- _TASKS FOR THIS EXERCISE_:
1. According to the top surgery fundraiser, how long has the writer been seriously thinking about top surgery?
2. Extend the top surgery fundraiser from where it stops, keeping its voice and lower-case style.

── SELECTED EXCERPT ──

Vulnerable and honest fundraiser for top surgery to help me feel comfortable, confident, and fully myself as a non-binary person 🤍
Hamilton, Waikato
hey 🤍
this feels a little vulnerable to share, but i wanted to open up about something that’s been a big part of my life for a long time.
i’m non-binary (they/them), and i’ve never felt like i fully fit into being male or female — i sit somewhere in between, and that’s where i feel most like myself.
since my teenage years, i’ve felt disconnected from my chest. over the last few years, that feeling has only gotten stronger, and now it affects me almost every day.
simple things like getting dressed, showering, or being around others can feel uncomfortable. i avoid certain clothes, feel limited in how i move, and often catch myself hunching to hide my chest. binders haven’t worked for me, and i’m allergic to trans tape, so i rely on oversized clothing just to feel okay.
i’ve been seriously thinking about top surgery for around 5 years now. seeing others in the community go through it made me realise — this is something i need too.

───
── EXTRACTED DATA ──

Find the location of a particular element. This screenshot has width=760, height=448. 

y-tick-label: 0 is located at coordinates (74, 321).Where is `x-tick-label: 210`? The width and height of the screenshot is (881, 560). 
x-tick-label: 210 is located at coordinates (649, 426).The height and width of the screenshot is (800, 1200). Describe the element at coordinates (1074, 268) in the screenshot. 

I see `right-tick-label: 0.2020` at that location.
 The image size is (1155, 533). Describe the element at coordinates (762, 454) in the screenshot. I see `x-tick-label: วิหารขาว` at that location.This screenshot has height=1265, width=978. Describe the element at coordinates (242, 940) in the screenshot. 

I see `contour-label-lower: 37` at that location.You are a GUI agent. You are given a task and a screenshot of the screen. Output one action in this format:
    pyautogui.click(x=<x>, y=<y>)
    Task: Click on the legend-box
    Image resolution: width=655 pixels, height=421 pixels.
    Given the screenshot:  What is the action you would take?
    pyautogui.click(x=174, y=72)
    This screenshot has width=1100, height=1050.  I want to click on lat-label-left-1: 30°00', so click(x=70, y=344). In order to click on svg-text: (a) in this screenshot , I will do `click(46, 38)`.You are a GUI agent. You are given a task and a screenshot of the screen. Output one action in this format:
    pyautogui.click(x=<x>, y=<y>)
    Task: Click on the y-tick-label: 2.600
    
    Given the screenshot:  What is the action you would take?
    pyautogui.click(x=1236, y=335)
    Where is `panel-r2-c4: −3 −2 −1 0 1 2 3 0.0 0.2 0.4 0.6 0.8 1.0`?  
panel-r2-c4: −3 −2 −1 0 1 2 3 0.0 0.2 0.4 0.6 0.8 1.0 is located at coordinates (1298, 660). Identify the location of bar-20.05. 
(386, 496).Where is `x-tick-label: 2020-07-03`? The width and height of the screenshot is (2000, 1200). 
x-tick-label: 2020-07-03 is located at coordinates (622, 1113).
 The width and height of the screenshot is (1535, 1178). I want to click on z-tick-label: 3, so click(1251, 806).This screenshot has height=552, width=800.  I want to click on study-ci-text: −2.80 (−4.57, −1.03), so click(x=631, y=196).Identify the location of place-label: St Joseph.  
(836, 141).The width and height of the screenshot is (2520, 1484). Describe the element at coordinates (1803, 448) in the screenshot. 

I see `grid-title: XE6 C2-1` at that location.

───

- _EXERCISE RESPONSES_:
1. Around 5 years.

2.
i just want to feel like myself, without constantly feeling like i’m hiding.
top surgery would help me to become myself.
i’m asking for support because i can’t afford this on my own alongside everyday living costs.
💰 Estimated costs (NZD):
• Surgery: $15,000–$22,000
• Other costs (consults, post-op care, recovery): $1,500–$3,000
if you’ve read this far, thank you 🤍 it genuinely means a lot.
there’s no pressure at all — even just sharing or supporting in your own way means more than i can put into words.
Covers surgery (surgeon, hospital, anaesthetic), pre-op consults, post-op care (garments, meds, scar care), and recovery. if goal isn’t met, whatever is raised will still go towards surgery and i’ll make the rest.